"Geçmişte fıstık üvey evlattı. Getirisi çok azdı. Hattı 'Baba eker, oğlu yer' diye bir deyiş yerleşmişti. Şimdi altın ürün oldu." Bu cümleler, ünlü belgeselci Coşkun Aral'ın "Fıstığımız Bol Olsun" projesi için çektiği fıstık belgeselinden.
Dün Gaziantep'teydim.
1909 yılında Türkiye'ye gelen ilk ve en eski yabancı sermayeden biri olan İsviçre çikolata markası Nestle, 2011 yılında Tema Vakfı ile birlikte yaklaşık 210 bin kişinin geçim kaynağı olan Antep fıstığının sürdürülebilir tarım uygulamaları ile kalitesini yükseltmeyi, bu yolla üreticinin gelirini artırmayı ve kırsal kalkınmaya çok önemli bir katkıda bulunmayı başardı. Önce 3 yıl TEMA'dan namı diğer 'fıstık dede' Metin Şenol ve Genel Müdür Yardımcısı Hikmet öztürk yönetiminde biri organik, diğerleri iyi tarım uygulaması yapılan örnek bahçelerde çiftçiler eğitildi ve yüksek verim alacakları tarım uggulamalarıyla fıstıklar yetiştirilmeye başlandı. İnanılmaz sonuçlar, uygulamaların yaygınlaştırıldığı ikinci fazın dün bitmesiyle açıklandı.

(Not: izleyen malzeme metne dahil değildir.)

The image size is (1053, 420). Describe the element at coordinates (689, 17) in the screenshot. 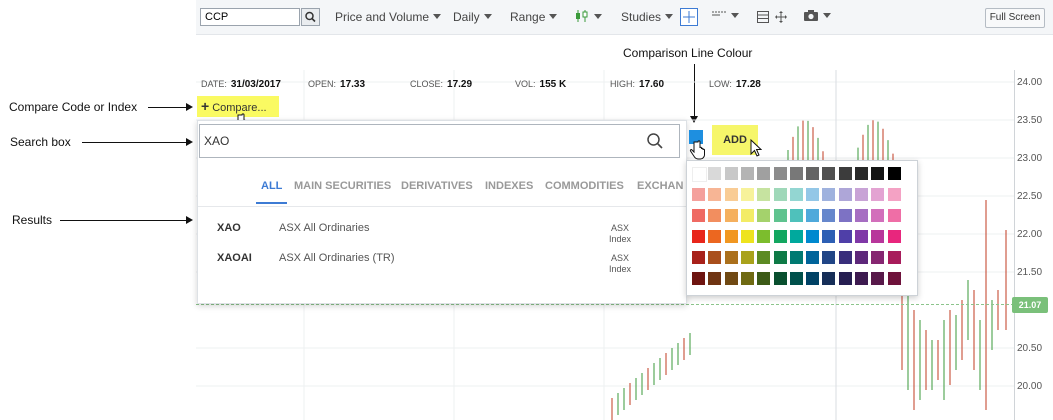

Ne ilginç ki antep fıstığı, Türkiye'de Nestle tarafından ilk kez üretilen ve önce ihraç edilen yıllar sonra Türk tüketiciyle buluşan Damak markasıyla dünyaca tanındı ancak verimlilikle ilgili temel sorunların çözümünü ancak bugün görebiliyoruz.
Düşünün ki dünya Antep fıstığı bahçelerinin yüzde 35'ine sahip olan Türkiye, yüzde 38'lik paya sahip olan İran'ın ardından ikinci sırada yer alıyor. Ancak bu bahçelerdeki üretimden aldığı pay sadece yüzde 12'ydi. Üretici fıstık bahçelerini geriğinden fazla 8-10 defa sürüyor, daha çok kimyasal ilaç kullanmak zorunda kalıyor, çok suluyor ve verimsiz fıstıklar üretiyordu.
Oysa şimdi yılda iki kez sürerek, az yakıt kullanarak çevreye ve ülke ekonomisine katkıda bulunuyor. Bilimsel yöntemlerle ve organik gübre gibi bilinçli tarım yaparak verimi artırıyor. Toprağı az sürerek çiftçinin her yıl dekar başına yaptığı tasarruf 30-35 litreye yani yaklaşık 150-200 liraya ulaşıyor.
Öğreniyoruz ki Tema ve Nestle işbirliği ile oluşturulan örnek bahçelerdeki verim yüzde 50'lere varan oranda artış gösteriyor ve hal böyle olunca, projeye dahil olmayan çiftçiler de yöntemleri öğrenmeye başlıyor. Yani çarpan etkisiyle dalga dala yayılıyor iyi tarım uygulamaları.
Tema projeyle 450 üreticiye sürdürübelir tarım uygulamaları eğitimi vermeyi başarmış. Sertifika alan işçilerden 50'si kadın. Eğimli bahçelerde seki ve teraslarla erozyon kontrol altına alınıyor ve entegre mücadele teknikleri ile hastalık ve zararlı popülasyonları yüzde 80 oranında azaltılıyor.
Nestle'nin 8 yılda 3.3 milmilyon lira harcadığı projenin Antep fıstığı üreten çiftçileri nasıl değiştirdiğini yerinde görmek için Nestle Türkiye Genel Müdürü Özgür Karakaş ve TEMA Vakfı Genel Müdürü Oben Akyol ile birlikte Antep'te fıstık hasatına katıldık.
Gördük ki genelde aşısız fidan dikimi ve yanlış uygulamalarla çiftçi geçmişte bahçelerinden 10 yıl sonra ürün alan çiftçiler 2-4 yaşındaki fidanların aşılanarak yapılan üretimi sonucu 5-6 yıl sonra bahçelerinden fıstık almaya başlamıştı.
Bu uygulamaya dahil olanların yüzü gülüyordu Antep'te. Türkiye zor zamanlardan geçerken, TEMA'yla gerçekleştirilen böylesine doğru projelerin ülkeye en güzel katkıyı yapacağını bizzat Antep fıstığı bahçelerinde yaşadık.